What to work on: Your job is to copy the data that follows exactly, every line included.
------------------------------------------------
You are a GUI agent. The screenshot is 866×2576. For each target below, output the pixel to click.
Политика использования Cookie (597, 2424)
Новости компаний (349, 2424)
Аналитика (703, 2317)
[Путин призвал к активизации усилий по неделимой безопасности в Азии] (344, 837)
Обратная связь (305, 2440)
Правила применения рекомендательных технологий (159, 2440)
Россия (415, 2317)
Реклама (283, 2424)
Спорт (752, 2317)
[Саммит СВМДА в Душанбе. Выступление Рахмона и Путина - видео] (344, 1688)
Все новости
------------------------------------------------
Exercise answer:
You are a GUI agent. The screenshot is 866×2576. For each target below, output the pixel to click.
Политика использования Cookie (597, 2424)
Новости компаний (349, 2424)
Аналитика (703, 2317)
[Путин призвал к активизации усилий по неделимой безопасности в Азии] (344, 837)
Обратная связь (305, 2440)
Правила применения рекомендательных технологий (159, 2440)
Россия (415, 2317)
Реклама (283, 2424)
Спорт (752, 2317)
[Саммит СВМДА в Душанбе. Выступление Рахмона и Путина - видео] (344, 1688)
Все новости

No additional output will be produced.